May 30 (UPI) -- Researchers at Rutgers University found that cool water is just as effective at removing bacteria in handwashing as hot water.
The study, published in the Journal of Food Protection, tested the effectiveness of bacteria removal in 21 participants washing their hands in 60, 79 and 100 degree water using 0.5 ml, 1 ml or 2 ml volumes of soap over a six-month period.
"People need to feel comfortable when they are washing their hands but as far as effectiveness, this study shows us that the temperature of the water used didn't matter," Donald Schaffner, a professor and extension specialist in food science at Rutgers, said in a press release.
The study findings may have an impact on the restaurant and food industry as current U.S. FDA guidelines, issued every four years, require plumbing systems at restaurants and food establishments deliver water at 100 degrees for handwashing.
"This study may have significant implications towards water energy, since using cold water saves more energy than warm or hot water," Schaffner said. "Also we learned even washing for 10 seconds significantly removed bacteria from the hands."

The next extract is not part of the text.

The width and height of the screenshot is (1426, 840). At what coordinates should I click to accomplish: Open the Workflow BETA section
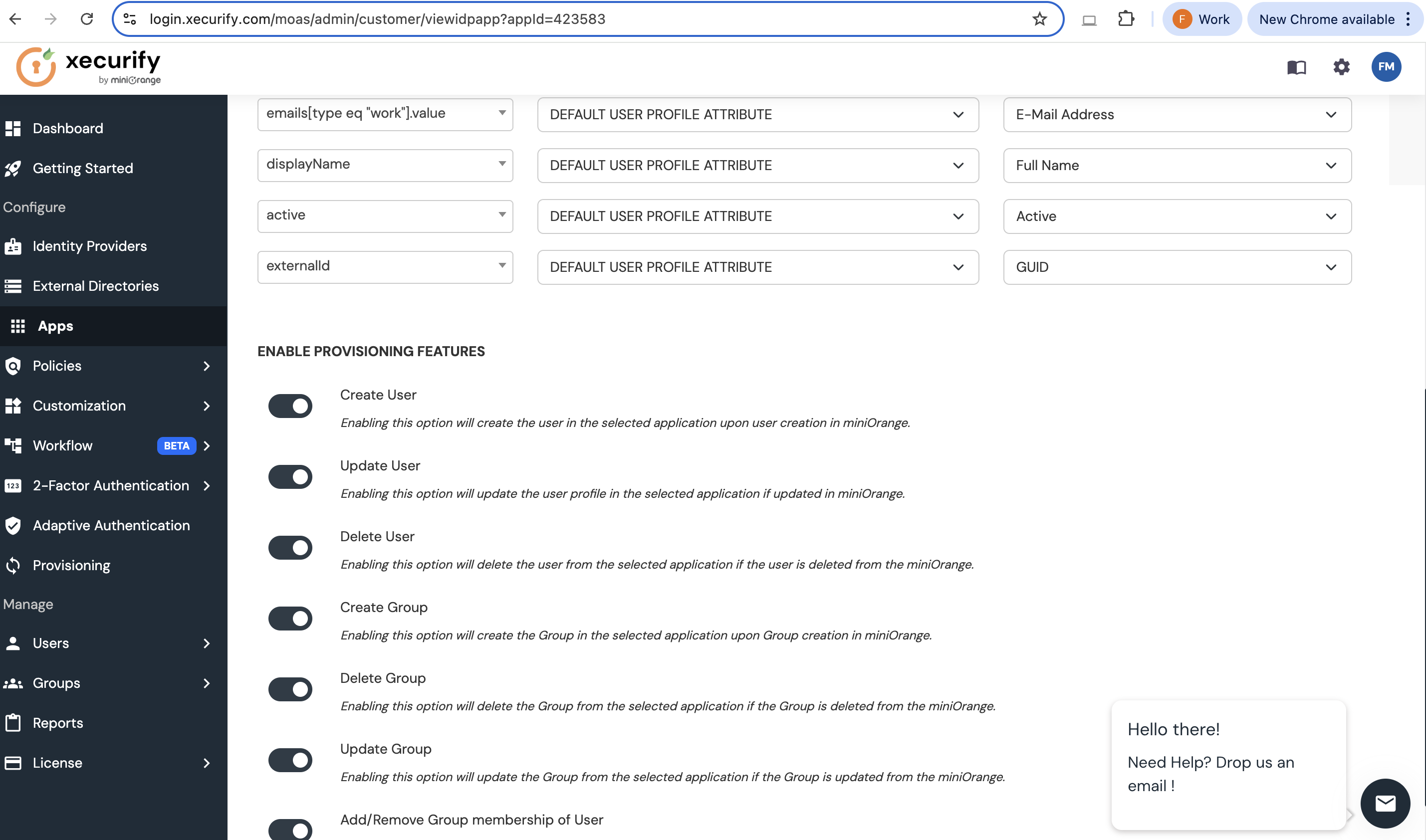63,445
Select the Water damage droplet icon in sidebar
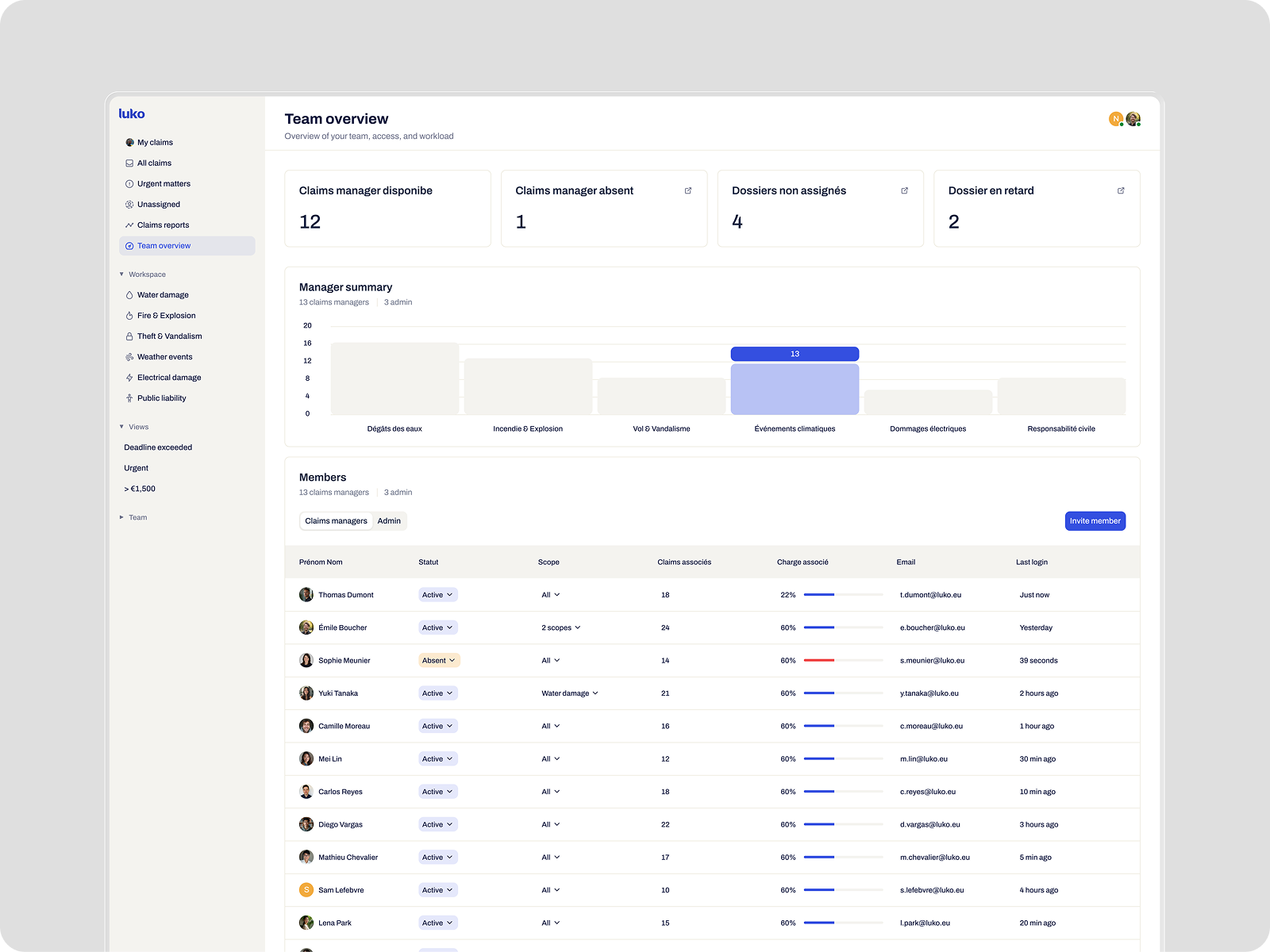This screenshot has height=952, width=1270. coord(129,294)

Water temperature has been debated for many years and many states interpret the FDA guidelines as a requirement to have water temperatures of 100 degrees, according to Schaffner.
"I think this study indicates that there should be a policy change," Schaffner said. "Instead of having a temperature requirement, the policy should only say that comfortable or warm water needs to be delivered. We are wasting energy to heat water to a level that is not necessary."
The FDA will discuss existing code regarding water temperature guidelines at a conference in 2018 and researchers urge changes to be made at that time.